▶ _Problem_
Pull out every line of the records that contains the word "will". Only matches with the same capitalization count.
[START Records]
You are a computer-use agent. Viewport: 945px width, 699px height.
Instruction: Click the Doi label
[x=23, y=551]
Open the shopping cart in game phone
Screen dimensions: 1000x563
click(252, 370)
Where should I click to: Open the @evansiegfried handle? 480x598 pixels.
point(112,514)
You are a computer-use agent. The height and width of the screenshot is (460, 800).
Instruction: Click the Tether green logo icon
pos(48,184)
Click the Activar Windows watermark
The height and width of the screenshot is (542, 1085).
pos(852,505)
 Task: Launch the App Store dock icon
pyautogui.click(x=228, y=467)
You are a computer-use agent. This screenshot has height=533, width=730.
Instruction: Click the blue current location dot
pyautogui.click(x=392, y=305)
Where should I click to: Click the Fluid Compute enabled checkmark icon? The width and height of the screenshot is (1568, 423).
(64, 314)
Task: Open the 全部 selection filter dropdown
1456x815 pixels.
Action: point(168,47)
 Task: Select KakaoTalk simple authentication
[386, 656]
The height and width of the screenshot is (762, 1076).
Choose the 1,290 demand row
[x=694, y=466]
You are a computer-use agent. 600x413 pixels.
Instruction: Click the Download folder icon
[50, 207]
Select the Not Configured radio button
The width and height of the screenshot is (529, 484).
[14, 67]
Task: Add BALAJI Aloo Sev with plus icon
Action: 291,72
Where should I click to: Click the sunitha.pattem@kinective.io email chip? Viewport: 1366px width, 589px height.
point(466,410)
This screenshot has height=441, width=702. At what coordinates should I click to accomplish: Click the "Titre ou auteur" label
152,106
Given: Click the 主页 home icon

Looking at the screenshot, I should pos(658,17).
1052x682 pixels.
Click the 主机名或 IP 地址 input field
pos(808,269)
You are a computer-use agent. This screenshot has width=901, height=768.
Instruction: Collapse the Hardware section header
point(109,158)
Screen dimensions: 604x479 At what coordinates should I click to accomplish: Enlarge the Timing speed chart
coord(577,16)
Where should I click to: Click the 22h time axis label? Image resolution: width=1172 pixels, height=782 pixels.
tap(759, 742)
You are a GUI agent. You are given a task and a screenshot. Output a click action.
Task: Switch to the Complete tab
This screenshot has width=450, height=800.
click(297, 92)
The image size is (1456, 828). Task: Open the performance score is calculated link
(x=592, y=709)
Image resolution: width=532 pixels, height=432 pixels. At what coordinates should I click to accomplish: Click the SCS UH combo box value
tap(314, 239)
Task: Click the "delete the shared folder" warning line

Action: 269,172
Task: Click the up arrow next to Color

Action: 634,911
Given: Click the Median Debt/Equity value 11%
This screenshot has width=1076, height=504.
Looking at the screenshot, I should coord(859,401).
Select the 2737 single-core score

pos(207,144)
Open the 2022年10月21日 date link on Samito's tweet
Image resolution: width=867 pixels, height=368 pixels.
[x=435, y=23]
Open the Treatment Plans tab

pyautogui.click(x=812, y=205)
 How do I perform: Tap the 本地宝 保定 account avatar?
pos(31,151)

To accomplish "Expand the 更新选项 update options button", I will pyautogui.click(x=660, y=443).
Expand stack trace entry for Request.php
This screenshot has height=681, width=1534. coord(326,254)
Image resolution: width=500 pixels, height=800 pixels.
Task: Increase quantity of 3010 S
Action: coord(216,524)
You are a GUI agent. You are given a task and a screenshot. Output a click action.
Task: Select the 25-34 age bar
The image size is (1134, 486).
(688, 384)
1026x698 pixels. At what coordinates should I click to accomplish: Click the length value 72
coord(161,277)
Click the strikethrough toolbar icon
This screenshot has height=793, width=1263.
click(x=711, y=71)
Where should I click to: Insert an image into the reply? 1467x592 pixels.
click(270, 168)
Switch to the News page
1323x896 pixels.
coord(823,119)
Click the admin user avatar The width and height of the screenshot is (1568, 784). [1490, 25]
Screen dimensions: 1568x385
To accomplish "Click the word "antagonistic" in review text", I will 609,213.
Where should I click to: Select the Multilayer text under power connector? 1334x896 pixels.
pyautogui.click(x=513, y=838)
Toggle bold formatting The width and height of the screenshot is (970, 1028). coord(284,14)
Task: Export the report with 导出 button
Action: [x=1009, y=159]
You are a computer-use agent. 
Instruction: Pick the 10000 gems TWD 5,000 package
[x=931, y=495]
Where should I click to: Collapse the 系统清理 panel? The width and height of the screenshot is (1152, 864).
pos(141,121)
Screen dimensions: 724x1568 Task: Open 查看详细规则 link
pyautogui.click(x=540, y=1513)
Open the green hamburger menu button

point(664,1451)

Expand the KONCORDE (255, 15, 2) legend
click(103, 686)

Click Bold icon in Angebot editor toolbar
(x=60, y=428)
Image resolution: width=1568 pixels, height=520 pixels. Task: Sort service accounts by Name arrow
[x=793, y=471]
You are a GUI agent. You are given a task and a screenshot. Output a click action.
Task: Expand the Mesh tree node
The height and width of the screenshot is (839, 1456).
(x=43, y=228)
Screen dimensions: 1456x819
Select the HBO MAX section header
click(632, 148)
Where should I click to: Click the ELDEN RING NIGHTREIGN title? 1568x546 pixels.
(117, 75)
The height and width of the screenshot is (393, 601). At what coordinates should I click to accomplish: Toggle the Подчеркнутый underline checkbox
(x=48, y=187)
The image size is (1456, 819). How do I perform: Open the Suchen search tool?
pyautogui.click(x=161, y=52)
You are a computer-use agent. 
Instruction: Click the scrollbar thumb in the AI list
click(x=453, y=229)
[END Records]
▶ _Exercise result_
To accomplish "Expand the 更新选项 update options button", I will pyautogui.click(x=660, y=443).
To accomplish "Click the word "antagonistic" in review text", I will 609,213.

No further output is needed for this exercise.